O dom de perder e aprender.


Fui para aprender, para crescer e sugar, sugar, sugar... E me sugaram inteira.

Observei os traços, os passos e os pedaços. Cada vício de expressão eu decorei. Limpei cada ladrilho, montei cada bancada, lavei todos os bicos e deixei o pó pra lá... Tornei-me o pó que vigiava, curioso, enquanto queriam me limpar. Sei das agulhas, das músicas e dos horários sem terror. Do pescoço que inclina levemente, dos anseios de amor, dos traumas de infância, das famílias imperfeitas, da barriga que cresce com vida e dor. Sei de como dividiam vidas comigo, enquanto recusavam-se a aceitar esse fato. E sei dos olhares que nada dizem – ah! quem me dera não saber desses - enquanto tudo que eu buscava tornava-se palavras mudas. Não olhava para mim, que limpava seu chão e decorava sua agenda com cifrões. “Money over bitches” e eu no vermelho. Família no telefone, amigos na internet e eu sozinha no paraíso, limpando o ralo que só servia para entupir e sugando o pó que deixavam para trás, para mim. Porque o resto também vale a dor de não ser nada antes de ir para o lixo.

Adiei minha partida o quanto pude, na esperança de ver um sorriso e ouvir um sim. Prendia o choro na garganta e atendia o telefone sorrindo. É verdade: entre bonés, tênis e computadores de marca, eu era a mais ignorante. E talvez por isso eu não servisse para seguir os passos que me mostravam, por não querer regredir meus valores humanóides. Há mais vida lá fora do que armas e glória, eu vi. E esse dom que só os homens têm, e essa letra que só os homens têm, e essa armadura que só os homens têm, e esse caminho que só os homens conhecem... não fizeram parte de mim.

E eu agradeço por isso: pela única oportunidade que eu perdi, de me perder.

quinta-feira, 10 de fevereiro de 2011

Dê a descarga.



Um sentimento antigo esquecido no canto mais sombrio da memória. Eu só lembro quando durmo. Cada homem que deita ao meu lado traz um milésimo da memória velha e ao fechar os olhos o cérebro faz sua parte de resgate. Sonho com sorrisos letivos.

:: Instruções do exercício ::
[1] Reescreva a parte do trecho do texto começando em "Adiei minha partida" e seguindo até "Dê a descarga.", trocando "armadura" por "couraça".
[2] No trecho do texto, o que foi adiado o quanto possível, na esperança de ver um sorriso e ouvir um sim?
O material abaixo é independente do trecho do texto.

:: Amostra de dados ::
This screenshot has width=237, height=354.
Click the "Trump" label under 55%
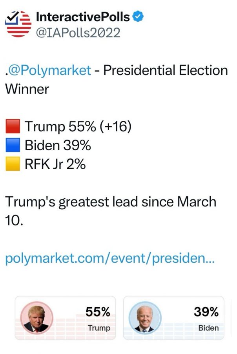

:: Respostas esperadas ::
[1]
Adiei minha partida o quanto pude, na esperança de ver um sorriso e ouvir um sim. Prendia o choro na garganta e atendia o telefone sorrindo. É verdade: entre bonés, tênis e computadores de marca, eu era a mais ignorante. E talvez por isso eu não servisse para seguir os passos que me mostravam, por não querer regredir meus valores humanóides. Há mais vida lá fora do que armas e glória, eu vi. E esse dom que só os homens têm, e essa letra que só os homens têm, e essa couraça que só os homens têm, e esse caminho que só os homens conhecem... não fizeram parte de mim.

E eu agradeço por isso: pela única oportunidade que eu perdi, de me perder.

quinta-feira, 10 de fevereiro de 2011

Dê a descarga.

[2] A partida.